I am a Baptist, which doesn't make me any better than any other Christian seeking to live faithfully for Christ within their own tradition. Nor does it guarantee that my theology is any more securely right or doctrinally orthodox than other Christian expressions of faith. And my spirituality, though grown in Baptist soil, is in fact a veritable cottage garden of colours and varieties planted from my own tradition and transplanted from others, and a mixture of overgrown abundance and well controlled tidiness. Nor does being a Baptist commit me to rubbishing, or challenging or choosing to be ignorant of other Christian traditions, expressions and ways of being the Church of Jesus Christ.
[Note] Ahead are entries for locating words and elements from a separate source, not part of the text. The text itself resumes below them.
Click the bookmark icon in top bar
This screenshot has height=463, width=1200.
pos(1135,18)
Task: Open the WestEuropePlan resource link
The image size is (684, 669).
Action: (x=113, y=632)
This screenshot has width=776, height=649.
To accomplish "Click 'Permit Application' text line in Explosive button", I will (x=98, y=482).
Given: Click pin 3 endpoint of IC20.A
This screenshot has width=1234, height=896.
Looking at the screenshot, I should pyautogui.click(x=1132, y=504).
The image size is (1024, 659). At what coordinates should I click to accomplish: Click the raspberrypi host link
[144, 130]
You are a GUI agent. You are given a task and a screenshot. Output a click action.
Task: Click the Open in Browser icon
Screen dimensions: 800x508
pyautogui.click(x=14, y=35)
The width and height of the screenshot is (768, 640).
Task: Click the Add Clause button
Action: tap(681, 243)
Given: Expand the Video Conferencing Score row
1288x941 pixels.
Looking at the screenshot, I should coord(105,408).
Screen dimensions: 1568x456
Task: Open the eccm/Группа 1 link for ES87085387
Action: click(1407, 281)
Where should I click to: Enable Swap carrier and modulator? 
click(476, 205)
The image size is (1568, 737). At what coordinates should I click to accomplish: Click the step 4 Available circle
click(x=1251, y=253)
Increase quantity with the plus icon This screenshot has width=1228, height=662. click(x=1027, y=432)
No, being a Baptist is an exercise in persuasive humility, acknowledging our limitations but also commending the peculiar perspectives we bring to Christian life and practice. Being a Baptist compels me to ask questions about the relations of church and state; to uphold religious liberty for all; to affirm the nature of faith as a personal response to Jesus that isn't only about what I believe, but has transformative power over character and patterns of behaviour; it compels also an embracing of life-shaping Gospel values such as peacemaking, reconciliation, community building and compassionate service.
Baptist identity is moving to the centre of our denominational thinking. That's why I am writing the disclaimers above. There is all the difference in the world between a denomination so insecure that it bangs on about its own rightness; and a denomination that values who it is and was called to be under Christ, and doesn't have to undervalue other traditions to do so. Where all this will take us I don't know. For myself, I long for a rediscovery of Christian existence shaped by the core Baptist affirmation that "The Lord Jesus Christ our God and Saviour is the sole and absolute Authority in all matters pertaining to faith and practice, as revealed in the Holy Scriptures". When the Sermon on the Mount has the same purchase on our thinking and living as Paul's Romans; when the parables are as life-shaping as the epistles; when the example and teaching, the life and death and resurrection of Jesus are seen as the treasured truths of a faith that lives only by that name, Jesus Christ. If that is secured, most other things are too.
When I read this, and the post that precedes it, and in fact great chunks of your blog, it keeps hitting me that it's absurd that you call yourself a Baptist and I call myself an Episcopalian. There is far too much we share - and I'm going beyond the basic tenets of faith here - for us to be described as different. "Our sad divisions" are just that - and in this time they are also absurd. Aren't they?